There are multiple factors driving increased workload migration into the cloud, including expanded presence throughout the world via IaaS ‘regions’ and availability zones, maturity of networking, improved cloud security and automation features. For CIOs, moving to the cloud means turning capital equipment expenditure into operational expenditure, utility spending, faster time to value and building a leaner infrastructure – an ideal position for any company to be in. However, while IaaS deployments offer numerous benefits, connecting the enterprise data centre to the cloud within a hybrid data centre model can also present hidden challenges and costs.
How IaaS impacts the WAN
The hybrid delivery model directly impacts the existing enterprise WAN by increasing the complexity of network topology between IaaS sites and customer-owned data centres – the use of internet connectivity and site-to-site VPN tunnels adds further complexity. As hybrid cloud models begin to take hold, WAN performance becomes critical for latency-sensitive workloads and business continuity.

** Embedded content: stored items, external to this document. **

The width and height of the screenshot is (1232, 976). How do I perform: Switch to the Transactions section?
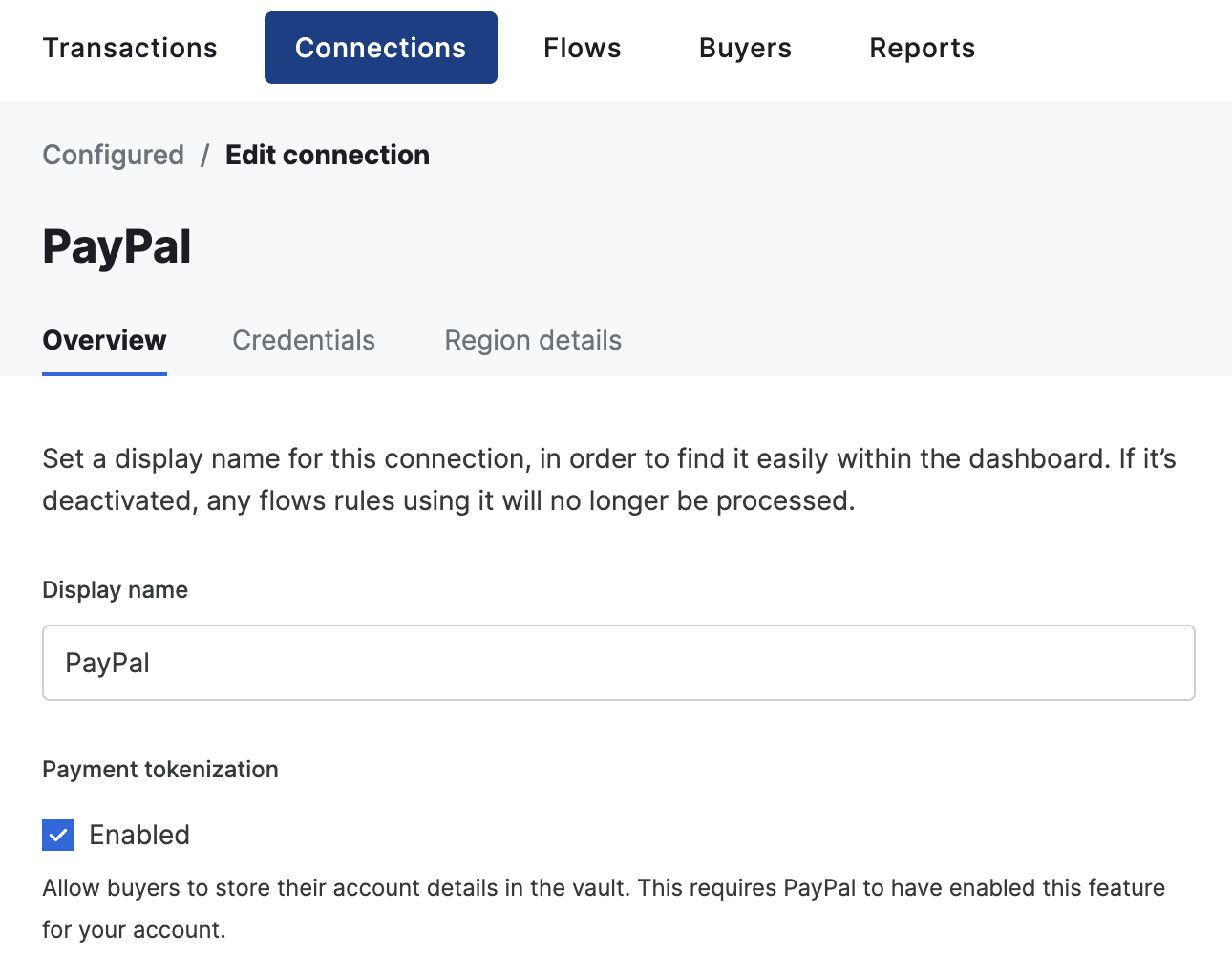click(x=130, y=47)
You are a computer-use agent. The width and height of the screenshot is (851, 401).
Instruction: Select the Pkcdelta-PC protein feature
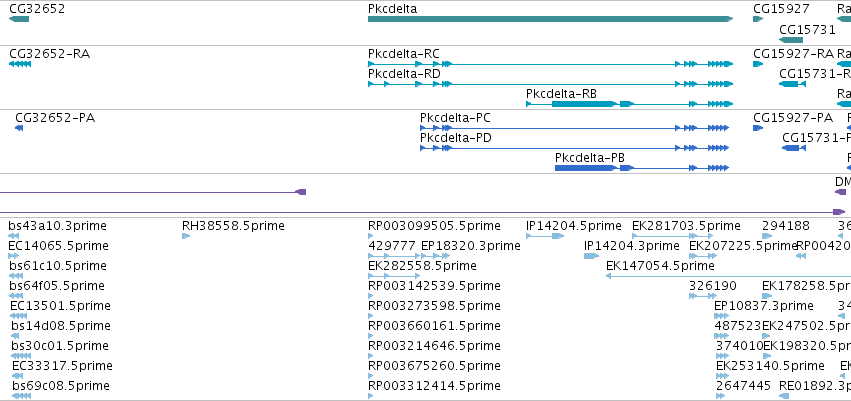[575, 128]
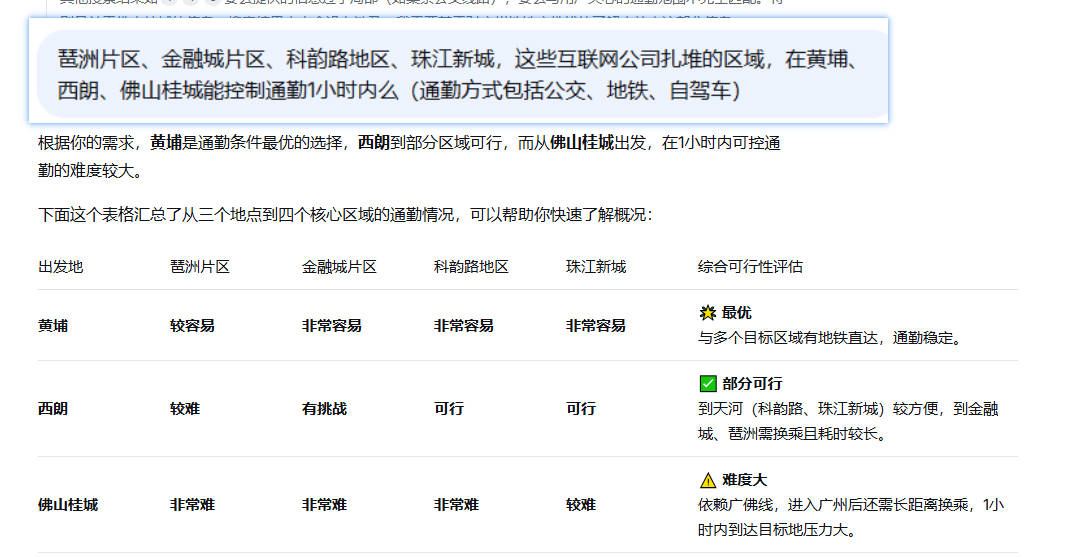Click 黄埔 in the table's first column

[x=53, y=326]
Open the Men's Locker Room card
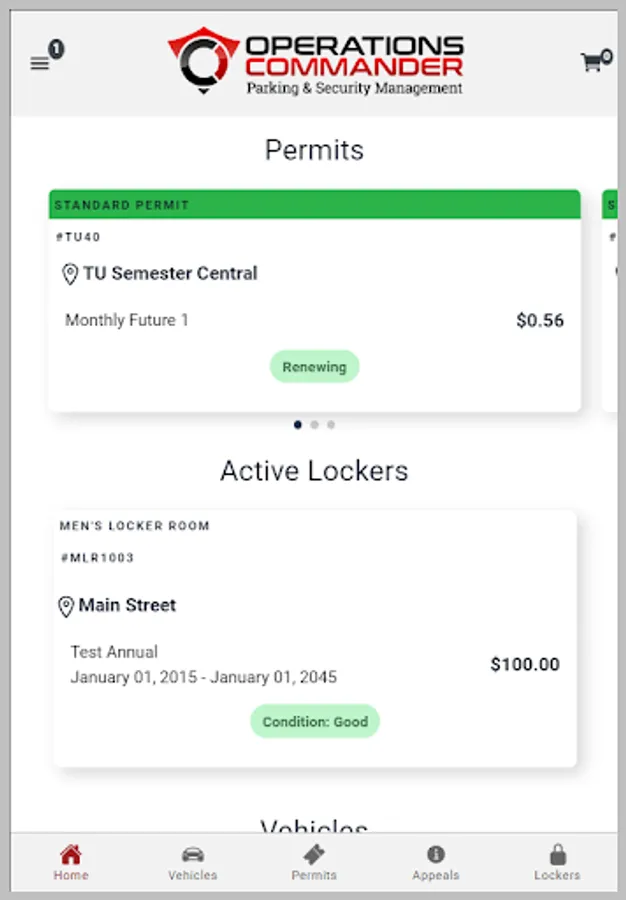This screenshot has height=900, width=626. (x=314, y=638)
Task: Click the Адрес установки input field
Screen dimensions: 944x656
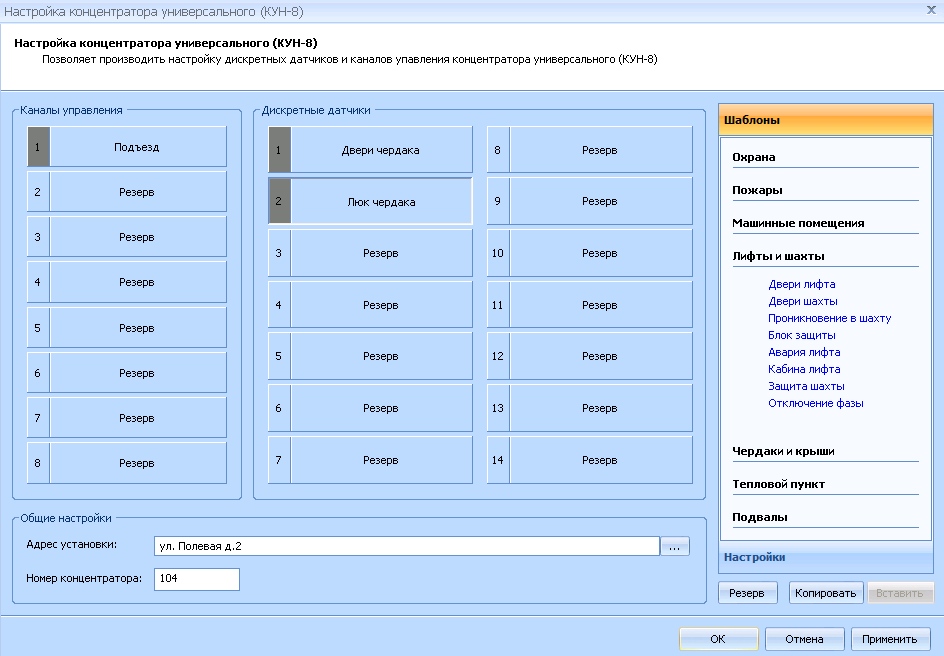Action: (405, 546)
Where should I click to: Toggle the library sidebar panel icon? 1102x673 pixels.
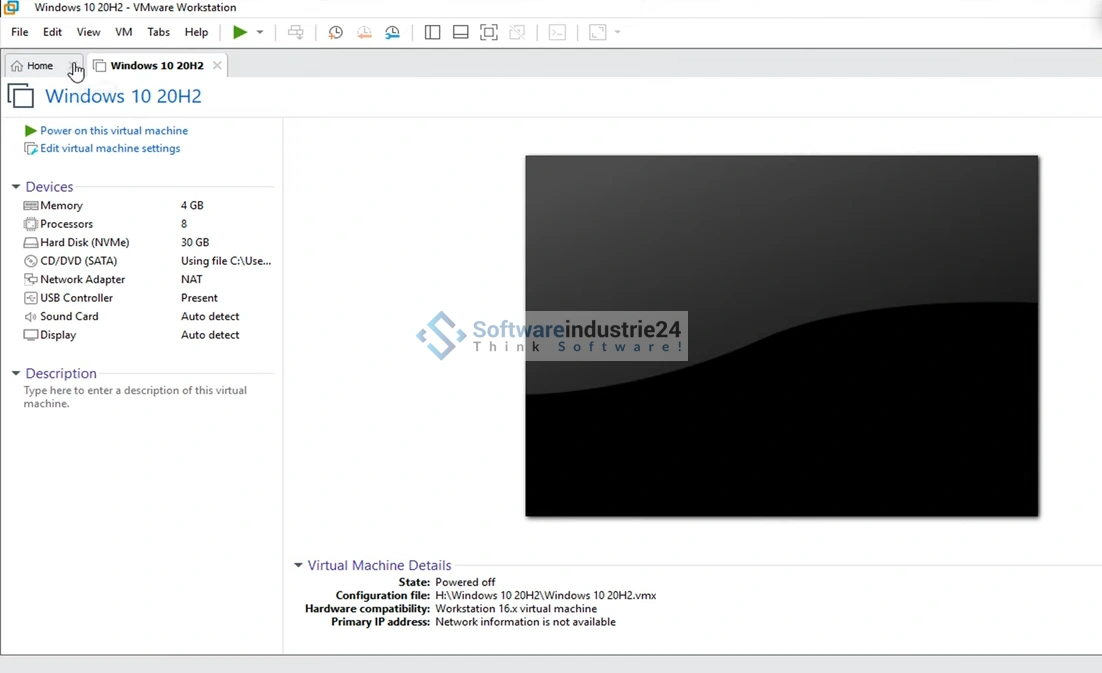[x=432, y=32]
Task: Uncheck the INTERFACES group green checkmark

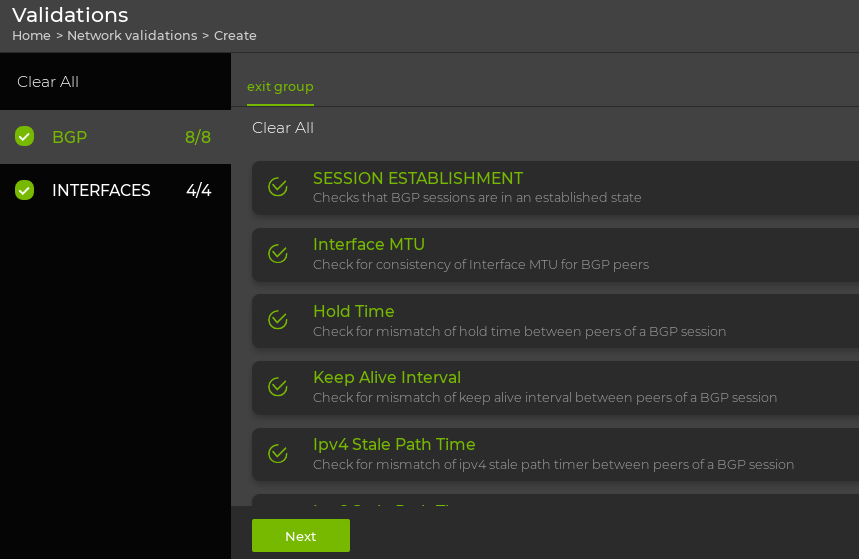Action: tap(25, 190)
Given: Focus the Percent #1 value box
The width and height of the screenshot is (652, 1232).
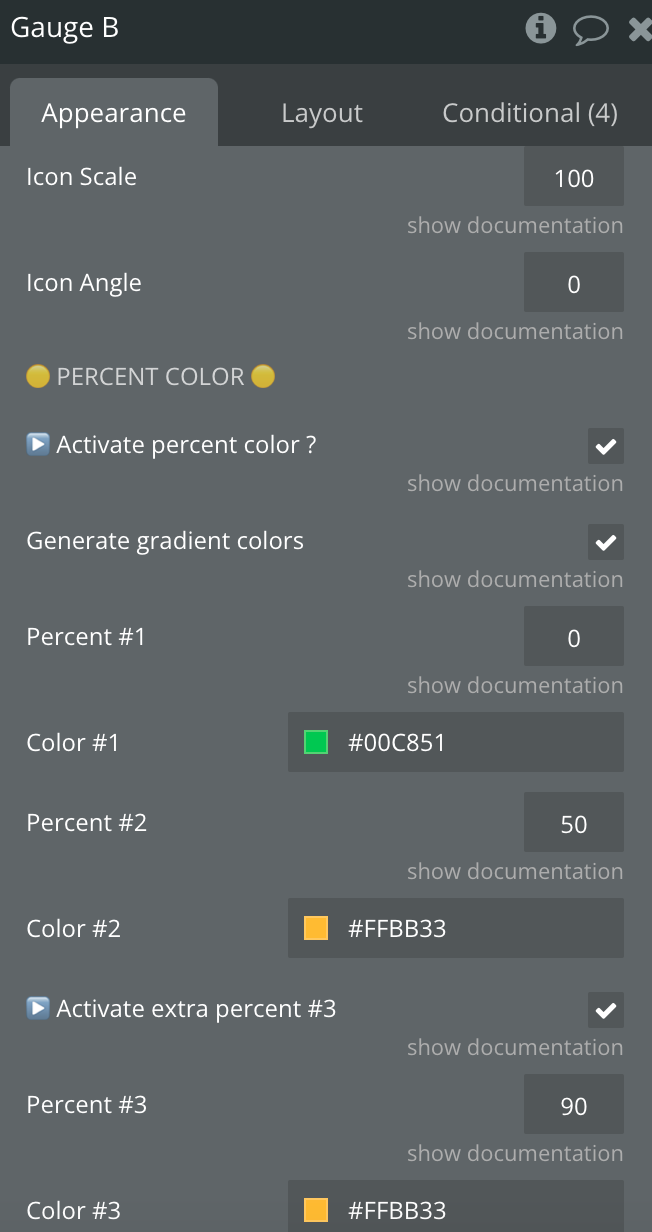Looking at the screenshot, I should (x=573, y=639).
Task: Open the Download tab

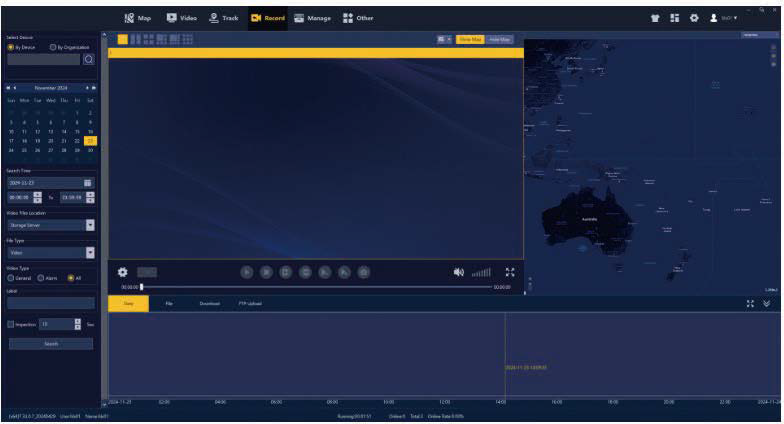Action: (209, 303)
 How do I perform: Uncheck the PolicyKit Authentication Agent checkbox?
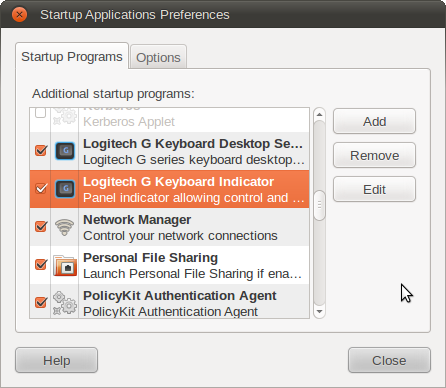tap(41, 302)
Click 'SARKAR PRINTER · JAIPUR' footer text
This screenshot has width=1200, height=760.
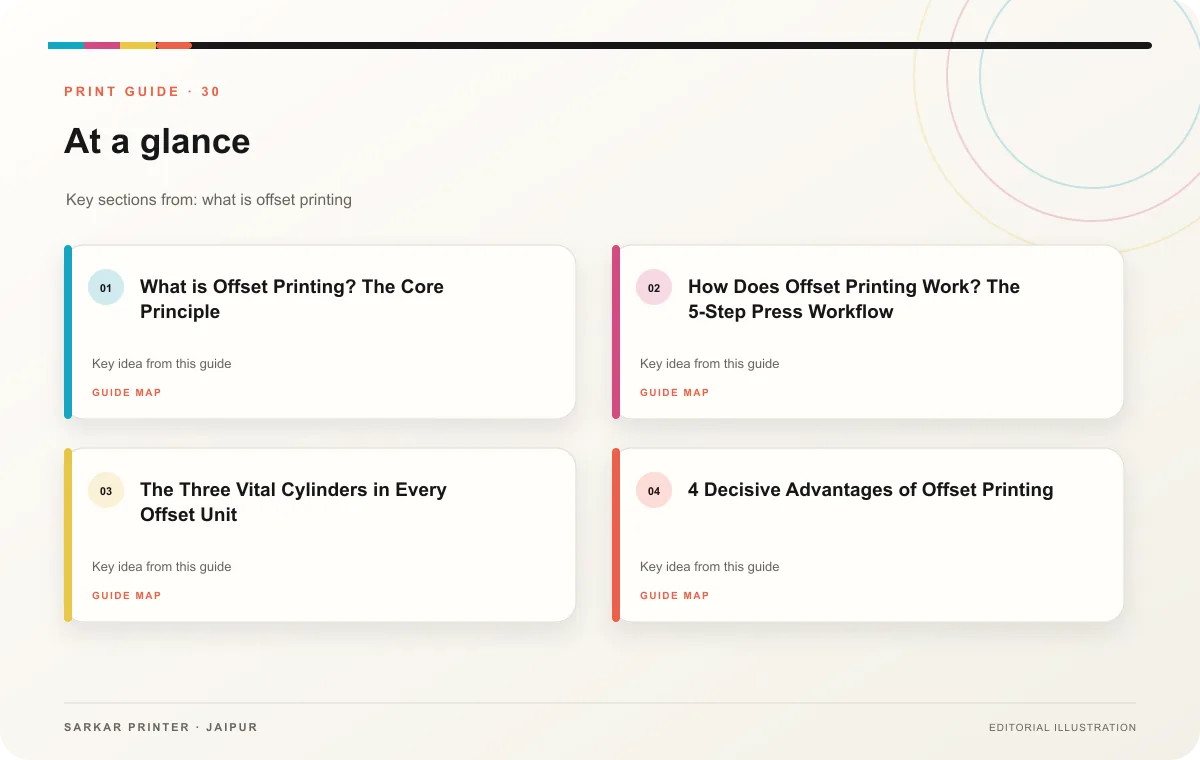161,727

As IaaS typically involves moving large amounts of data across the WAN, its success is gated by the available bandwidth. When data movement needs to be performed in real-time, geographic distance and WAN quality can play a major role in whether this is done successfully. Large volumes of data, available bandwidth and the data centre’s proximity to the cloud host can all affect the time required for data migration. Therefore, enterprises must consider strategies for migrating data both into and out of the cloud, or deploying across multiple cloud vendors for data protection.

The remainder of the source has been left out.